A Microplate Reader, circa 1981


Courtesy of Biotek Instruments Inc.

In the late 1970s, researchers who wanted to quantify the results of new immunoprecipitation assays, such as ELISA, had three choices: risk human error and a headache by using a manual reader, break out the cuvets and the spectrophotometer, or pay as much as $15,000 for a bulky automated reader.

In 1981, Winooski, Vt.-based, BioTek Instruments, introduced the EL307. Roughly the size of a toaster oven, the EL307 combined the ease of automated microplate reading with the low cost of the manual readers. Users still had to reposition their 96-well microplates by hand, but a spring-loaded device and magnets made this process easier than with purely manual readers. The EL307, shown here in a BioTek pamphlet from 1984—1985, was also directly connected to a printer that simultaneously recorded results from each well, eliminating the need to manually record each well's location. It took a mere three minutes to produce results from a full microplate. "It was about as easy as you could get for pushing a plate around," says longtime BioTek applications specialist, Ted Quigley.

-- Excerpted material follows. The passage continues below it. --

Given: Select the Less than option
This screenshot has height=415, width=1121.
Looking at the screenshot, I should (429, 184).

BioTek would sell about 450 units (at $3,900 a piece) over the next two years. Quigley says that initial orders came from immunology and infectious disease labs, but that the EL307 "very quickly spread to all life science disciplines from anatomy to zoology." This meant that more labs and more scientists could develop new tests such as fluorescence, luminescence, and protein assays common in research today.

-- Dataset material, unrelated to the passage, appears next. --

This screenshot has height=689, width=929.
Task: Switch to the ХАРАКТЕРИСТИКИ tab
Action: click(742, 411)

In 1984, for example, a University of California, Riverside, team led by immunologist Carl Ware used the EL307 and a new colorimetric assay (instead of the slower and less precise radiological methods previously used) to determine the cytotoxicity of chemicals produced by human lymphocytes. Compared with older methods, Ware said, it took them about one-tenth of the time. Today, automated readers can give digitized results from myriad assays in as little as five seconds.